--- Information given ---
BEGIN

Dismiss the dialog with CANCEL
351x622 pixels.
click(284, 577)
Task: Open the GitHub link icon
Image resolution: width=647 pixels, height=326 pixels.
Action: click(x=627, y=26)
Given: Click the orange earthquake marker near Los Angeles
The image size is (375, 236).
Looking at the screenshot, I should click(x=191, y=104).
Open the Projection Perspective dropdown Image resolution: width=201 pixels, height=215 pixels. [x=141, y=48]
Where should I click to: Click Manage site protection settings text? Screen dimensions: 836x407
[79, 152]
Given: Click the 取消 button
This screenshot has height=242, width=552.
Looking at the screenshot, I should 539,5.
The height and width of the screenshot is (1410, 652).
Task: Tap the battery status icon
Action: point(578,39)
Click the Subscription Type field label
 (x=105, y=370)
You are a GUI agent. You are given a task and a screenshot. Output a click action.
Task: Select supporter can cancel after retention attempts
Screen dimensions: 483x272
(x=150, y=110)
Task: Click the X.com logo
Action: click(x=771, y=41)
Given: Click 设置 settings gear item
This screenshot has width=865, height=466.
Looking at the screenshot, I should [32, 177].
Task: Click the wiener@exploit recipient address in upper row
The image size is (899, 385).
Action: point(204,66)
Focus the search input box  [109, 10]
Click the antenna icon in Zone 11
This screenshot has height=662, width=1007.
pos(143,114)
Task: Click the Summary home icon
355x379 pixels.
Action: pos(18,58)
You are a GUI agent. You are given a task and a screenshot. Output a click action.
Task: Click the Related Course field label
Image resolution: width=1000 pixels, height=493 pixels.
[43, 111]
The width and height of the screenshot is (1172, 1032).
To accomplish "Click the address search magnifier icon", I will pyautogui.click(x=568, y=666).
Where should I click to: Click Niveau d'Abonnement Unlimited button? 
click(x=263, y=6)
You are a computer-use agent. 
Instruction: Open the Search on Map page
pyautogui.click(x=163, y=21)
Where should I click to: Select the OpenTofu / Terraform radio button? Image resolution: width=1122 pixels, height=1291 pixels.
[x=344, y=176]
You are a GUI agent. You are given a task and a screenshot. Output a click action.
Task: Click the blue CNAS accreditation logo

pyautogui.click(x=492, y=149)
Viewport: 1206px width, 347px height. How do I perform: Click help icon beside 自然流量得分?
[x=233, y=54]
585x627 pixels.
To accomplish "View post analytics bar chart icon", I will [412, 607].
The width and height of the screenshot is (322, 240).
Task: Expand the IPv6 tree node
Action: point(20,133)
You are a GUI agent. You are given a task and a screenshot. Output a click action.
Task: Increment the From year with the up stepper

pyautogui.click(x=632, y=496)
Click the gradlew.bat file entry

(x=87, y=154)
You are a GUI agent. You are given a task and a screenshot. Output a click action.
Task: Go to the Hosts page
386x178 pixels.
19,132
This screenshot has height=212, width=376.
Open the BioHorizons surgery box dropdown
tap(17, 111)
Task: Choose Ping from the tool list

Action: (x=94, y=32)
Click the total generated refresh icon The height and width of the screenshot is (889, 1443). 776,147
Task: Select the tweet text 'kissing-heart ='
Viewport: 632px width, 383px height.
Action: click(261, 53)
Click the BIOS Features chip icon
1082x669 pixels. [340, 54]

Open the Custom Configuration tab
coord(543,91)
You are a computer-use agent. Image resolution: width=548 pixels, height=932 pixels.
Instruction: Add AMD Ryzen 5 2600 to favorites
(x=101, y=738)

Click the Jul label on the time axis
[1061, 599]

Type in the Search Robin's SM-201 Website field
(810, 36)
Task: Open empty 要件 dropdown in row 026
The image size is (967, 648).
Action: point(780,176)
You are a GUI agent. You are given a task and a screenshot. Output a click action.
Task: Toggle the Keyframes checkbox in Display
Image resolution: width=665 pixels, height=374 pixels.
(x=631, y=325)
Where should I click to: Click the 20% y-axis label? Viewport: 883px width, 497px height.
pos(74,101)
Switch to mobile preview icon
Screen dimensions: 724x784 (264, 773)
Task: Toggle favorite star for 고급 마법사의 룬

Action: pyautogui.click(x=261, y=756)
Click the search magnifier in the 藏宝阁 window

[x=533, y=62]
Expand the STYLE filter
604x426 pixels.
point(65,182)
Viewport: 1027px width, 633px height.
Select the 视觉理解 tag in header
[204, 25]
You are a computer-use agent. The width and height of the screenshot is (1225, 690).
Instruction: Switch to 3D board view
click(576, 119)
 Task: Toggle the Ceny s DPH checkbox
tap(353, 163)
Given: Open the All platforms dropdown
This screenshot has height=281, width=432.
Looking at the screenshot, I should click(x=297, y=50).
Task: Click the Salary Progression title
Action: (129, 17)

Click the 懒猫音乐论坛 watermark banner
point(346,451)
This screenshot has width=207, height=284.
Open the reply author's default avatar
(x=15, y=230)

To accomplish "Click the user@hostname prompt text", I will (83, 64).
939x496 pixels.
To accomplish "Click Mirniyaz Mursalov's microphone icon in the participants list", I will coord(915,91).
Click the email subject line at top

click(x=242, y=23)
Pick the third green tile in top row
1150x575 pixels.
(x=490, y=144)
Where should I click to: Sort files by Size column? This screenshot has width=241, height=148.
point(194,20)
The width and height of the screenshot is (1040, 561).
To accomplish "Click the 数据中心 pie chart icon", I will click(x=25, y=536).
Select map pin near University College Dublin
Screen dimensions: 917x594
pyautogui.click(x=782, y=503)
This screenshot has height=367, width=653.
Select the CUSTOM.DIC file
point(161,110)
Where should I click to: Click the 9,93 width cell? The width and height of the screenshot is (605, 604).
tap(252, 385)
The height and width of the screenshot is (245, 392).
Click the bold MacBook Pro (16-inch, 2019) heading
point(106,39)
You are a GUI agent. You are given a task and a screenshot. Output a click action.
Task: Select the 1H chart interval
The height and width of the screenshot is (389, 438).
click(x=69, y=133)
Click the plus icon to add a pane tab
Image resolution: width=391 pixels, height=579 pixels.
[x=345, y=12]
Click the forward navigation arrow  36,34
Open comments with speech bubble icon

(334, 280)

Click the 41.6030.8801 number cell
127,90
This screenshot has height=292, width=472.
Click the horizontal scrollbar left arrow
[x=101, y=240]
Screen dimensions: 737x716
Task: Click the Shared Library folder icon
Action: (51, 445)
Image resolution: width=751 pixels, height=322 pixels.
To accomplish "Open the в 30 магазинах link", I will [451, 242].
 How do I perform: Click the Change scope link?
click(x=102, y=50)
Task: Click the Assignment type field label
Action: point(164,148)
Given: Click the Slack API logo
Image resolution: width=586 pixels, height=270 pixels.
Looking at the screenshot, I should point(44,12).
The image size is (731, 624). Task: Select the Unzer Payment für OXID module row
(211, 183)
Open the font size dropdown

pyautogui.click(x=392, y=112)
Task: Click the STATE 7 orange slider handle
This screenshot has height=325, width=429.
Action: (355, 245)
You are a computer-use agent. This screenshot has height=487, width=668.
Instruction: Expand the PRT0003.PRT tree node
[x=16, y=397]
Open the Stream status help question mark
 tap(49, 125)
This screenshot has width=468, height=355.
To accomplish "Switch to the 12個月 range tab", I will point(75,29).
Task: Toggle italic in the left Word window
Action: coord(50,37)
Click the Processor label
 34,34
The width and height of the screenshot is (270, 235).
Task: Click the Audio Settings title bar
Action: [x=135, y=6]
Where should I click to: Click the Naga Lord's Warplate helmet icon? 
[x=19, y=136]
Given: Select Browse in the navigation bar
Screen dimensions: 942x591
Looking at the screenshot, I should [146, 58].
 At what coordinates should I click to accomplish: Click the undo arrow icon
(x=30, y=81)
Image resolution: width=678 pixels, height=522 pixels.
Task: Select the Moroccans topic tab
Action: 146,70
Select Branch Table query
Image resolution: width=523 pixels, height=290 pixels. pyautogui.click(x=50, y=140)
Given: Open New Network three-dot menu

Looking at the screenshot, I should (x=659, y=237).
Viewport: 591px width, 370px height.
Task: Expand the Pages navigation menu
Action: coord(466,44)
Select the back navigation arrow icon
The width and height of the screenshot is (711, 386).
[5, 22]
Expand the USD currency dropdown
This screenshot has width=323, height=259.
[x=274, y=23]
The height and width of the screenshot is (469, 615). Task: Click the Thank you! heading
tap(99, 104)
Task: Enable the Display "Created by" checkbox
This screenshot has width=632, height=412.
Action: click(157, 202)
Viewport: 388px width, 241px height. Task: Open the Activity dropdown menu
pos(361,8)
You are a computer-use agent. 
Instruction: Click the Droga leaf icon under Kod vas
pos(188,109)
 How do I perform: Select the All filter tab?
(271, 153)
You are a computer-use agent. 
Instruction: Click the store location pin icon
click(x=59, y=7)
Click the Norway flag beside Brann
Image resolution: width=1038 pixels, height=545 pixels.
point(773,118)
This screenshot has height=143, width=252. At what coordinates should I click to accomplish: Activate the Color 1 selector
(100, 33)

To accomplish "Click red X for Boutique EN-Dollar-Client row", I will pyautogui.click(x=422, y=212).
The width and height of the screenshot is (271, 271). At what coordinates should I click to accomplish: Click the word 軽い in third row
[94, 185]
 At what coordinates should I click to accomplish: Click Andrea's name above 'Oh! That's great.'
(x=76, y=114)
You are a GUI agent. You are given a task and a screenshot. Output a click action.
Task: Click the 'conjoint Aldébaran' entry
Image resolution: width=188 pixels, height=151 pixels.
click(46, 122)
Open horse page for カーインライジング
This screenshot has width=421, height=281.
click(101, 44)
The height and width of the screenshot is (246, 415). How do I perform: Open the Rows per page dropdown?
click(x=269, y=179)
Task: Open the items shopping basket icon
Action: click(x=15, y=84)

END

--- Required work ---
A single number is the whole answer: the count of lines above that hold "orange".

--- Answer for the task ---
2